The default encoding may also be specified with setDefaultEncoding() method:

<?php
Zend_Search_Lucene_Search_QueryParser::setDefaultEncoding('iso-8859-1');
$hits = $index->find($queryStr);
...
            

Empty string means 'current locale'.

Since correct encoding is specified it can be correctly processed by analyzer. The actual behavior depends on analyzer been used. See Character set documentation section for details.

27.10.7. Index maintenance

It should be clear, that Zend_Search_Lucene as well as any other Lucene implementation is not a "database".

It should not be used as some kind of data storage. It doesn't provide partial backup/restoring functionality, journaling, logging, transactions and many other things provided by database management systems.

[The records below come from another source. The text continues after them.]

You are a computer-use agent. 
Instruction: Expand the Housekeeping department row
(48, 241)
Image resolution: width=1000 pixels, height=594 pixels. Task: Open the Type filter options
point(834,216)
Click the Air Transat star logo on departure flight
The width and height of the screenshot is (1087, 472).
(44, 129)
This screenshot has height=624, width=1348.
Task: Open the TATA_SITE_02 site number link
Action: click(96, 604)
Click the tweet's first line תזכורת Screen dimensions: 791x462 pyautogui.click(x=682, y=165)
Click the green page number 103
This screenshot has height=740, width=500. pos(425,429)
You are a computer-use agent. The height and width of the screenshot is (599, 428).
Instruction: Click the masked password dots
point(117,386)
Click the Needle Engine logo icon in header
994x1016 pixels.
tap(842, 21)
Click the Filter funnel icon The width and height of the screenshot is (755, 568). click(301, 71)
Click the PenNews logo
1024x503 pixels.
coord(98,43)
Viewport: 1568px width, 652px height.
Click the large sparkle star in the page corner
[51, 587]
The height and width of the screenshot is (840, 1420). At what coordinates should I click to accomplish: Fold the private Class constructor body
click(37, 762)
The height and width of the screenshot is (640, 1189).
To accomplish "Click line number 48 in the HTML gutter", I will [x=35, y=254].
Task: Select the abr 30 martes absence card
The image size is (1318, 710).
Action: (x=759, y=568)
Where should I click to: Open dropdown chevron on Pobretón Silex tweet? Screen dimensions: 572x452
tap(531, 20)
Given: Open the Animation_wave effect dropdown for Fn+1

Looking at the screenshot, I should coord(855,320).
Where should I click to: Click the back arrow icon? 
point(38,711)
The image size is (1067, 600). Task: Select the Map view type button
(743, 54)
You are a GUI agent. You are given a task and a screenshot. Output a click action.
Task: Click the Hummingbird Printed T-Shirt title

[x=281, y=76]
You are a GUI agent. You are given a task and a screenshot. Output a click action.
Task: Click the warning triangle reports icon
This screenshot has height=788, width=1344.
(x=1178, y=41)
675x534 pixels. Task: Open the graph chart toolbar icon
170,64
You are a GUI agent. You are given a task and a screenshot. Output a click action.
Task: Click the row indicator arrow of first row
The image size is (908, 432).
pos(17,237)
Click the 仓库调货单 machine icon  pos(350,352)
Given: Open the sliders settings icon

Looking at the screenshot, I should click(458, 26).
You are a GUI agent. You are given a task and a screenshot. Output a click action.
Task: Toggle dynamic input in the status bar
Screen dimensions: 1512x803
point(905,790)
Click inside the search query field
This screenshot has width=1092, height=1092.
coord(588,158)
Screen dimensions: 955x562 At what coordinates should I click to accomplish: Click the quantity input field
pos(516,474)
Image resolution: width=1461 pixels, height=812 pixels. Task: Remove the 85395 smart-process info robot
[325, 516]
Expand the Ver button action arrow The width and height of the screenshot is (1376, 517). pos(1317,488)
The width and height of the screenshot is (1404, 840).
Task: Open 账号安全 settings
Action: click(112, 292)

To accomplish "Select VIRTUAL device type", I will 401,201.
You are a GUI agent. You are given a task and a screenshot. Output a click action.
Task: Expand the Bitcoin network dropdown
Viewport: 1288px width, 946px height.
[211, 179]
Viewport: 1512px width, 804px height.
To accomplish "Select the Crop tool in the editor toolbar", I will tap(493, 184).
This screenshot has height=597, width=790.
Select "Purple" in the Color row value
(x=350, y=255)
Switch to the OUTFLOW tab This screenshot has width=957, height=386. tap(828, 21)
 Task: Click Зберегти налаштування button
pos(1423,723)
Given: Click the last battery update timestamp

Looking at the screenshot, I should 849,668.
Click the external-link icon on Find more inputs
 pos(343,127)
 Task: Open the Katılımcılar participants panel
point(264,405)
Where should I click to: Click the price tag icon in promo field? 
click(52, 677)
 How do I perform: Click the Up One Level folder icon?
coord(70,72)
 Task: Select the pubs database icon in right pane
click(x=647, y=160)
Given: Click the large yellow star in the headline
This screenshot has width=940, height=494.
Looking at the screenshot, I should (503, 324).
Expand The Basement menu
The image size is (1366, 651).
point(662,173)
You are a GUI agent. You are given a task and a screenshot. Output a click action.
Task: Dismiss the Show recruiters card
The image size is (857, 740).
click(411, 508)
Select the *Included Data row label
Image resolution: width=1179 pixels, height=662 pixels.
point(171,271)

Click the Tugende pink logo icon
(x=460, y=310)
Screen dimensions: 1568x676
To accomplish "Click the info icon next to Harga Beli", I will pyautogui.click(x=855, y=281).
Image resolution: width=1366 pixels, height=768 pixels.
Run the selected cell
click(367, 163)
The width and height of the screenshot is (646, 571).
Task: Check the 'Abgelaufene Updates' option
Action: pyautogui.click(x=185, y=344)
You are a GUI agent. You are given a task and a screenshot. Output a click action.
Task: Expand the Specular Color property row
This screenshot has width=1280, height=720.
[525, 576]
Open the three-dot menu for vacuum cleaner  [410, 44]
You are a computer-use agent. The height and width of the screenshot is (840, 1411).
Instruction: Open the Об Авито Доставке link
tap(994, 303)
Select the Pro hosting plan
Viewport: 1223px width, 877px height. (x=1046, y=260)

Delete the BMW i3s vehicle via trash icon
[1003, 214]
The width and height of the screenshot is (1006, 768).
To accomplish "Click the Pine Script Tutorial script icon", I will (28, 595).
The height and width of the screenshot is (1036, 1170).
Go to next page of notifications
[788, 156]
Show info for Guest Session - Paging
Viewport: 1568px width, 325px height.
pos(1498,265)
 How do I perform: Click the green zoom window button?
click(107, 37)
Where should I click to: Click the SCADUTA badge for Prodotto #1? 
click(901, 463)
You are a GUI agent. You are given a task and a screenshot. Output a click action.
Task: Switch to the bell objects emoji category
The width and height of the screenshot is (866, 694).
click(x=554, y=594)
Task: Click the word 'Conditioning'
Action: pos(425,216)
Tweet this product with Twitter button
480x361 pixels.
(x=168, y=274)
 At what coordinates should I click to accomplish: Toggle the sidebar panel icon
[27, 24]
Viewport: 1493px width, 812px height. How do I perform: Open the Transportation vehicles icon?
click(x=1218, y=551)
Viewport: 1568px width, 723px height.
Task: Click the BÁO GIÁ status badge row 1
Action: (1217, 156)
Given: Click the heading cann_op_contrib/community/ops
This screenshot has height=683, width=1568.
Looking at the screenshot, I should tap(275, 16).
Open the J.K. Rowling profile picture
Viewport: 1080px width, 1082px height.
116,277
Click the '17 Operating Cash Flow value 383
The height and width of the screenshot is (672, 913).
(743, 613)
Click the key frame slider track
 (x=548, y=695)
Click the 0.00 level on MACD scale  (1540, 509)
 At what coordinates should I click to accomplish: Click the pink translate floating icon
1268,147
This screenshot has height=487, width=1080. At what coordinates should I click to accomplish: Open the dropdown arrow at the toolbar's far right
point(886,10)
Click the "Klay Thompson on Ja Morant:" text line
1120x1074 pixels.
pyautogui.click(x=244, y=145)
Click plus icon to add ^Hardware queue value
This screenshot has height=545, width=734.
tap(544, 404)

Nevertheless, Zend_Search_Lucene tries to keep index in a consistent state at any time.

Index backup/restoring should be performed off-line by complete copying of index folder.

If index corruption happens because of any reason, then index should be completely restored or rebuilt.

So that's good idea to backup large indexes and store changelog somewhere to perform manual restore + roll-forward operation if it's necessary. It essentially reduces index restoring time.



[12] memory_get_usage() and memory_get_peak_usage() may be used to control memory usage.

[13] Zend_Search_Lucene keeps each segment file opened to improve search performance.

[14] It also may occur if index or QueryHit objects are referred in some complex data structures. Ex. PHP destroys objects with cyclic references only at the end of script execution.

[15] Lucene file format allows you to change this number, but Zend_Search_Lucene doesn't give a possibility to do this through its API. Nevertheless you still have possibility to change this value if index is prepared with another Lucene implementation.